_What the exercise asks_
Search the records below for the word "computer" and show every line where it occurs.

_Data to examine_
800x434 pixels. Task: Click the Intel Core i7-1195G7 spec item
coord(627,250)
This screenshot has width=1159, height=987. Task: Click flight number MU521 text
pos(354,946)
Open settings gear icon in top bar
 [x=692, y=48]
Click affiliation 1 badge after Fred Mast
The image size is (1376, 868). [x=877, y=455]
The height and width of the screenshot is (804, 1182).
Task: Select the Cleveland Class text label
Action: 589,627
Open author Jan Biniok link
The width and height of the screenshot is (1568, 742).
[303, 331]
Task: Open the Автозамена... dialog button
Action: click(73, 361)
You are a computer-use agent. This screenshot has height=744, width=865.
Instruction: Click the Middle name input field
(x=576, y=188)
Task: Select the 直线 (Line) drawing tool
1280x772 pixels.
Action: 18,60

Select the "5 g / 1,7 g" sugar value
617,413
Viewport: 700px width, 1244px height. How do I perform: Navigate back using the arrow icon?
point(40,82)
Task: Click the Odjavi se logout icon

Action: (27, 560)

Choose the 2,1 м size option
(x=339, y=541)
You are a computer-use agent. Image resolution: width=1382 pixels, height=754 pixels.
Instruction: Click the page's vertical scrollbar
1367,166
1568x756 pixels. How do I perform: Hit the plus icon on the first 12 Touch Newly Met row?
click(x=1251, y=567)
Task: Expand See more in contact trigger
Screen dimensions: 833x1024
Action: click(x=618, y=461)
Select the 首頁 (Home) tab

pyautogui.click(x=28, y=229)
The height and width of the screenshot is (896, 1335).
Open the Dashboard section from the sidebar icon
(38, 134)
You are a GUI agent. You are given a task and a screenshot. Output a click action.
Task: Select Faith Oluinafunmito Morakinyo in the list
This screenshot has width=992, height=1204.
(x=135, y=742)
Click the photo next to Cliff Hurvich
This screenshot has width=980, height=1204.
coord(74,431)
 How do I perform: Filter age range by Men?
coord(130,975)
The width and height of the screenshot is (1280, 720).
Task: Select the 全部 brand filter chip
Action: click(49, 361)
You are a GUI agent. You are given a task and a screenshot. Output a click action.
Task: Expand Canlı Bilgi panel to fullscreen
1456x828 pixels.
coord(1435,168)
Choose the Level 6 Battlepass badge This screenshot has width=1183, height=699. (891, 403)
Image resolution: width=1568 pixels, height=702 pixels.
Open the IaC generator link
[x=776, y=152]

_Solution to the exercise_
You are a computer-use agent. This screenshot has height=744, width=865.
You are a computer-use agent. Image resolution: width=1382 pixels, height=754 pixels.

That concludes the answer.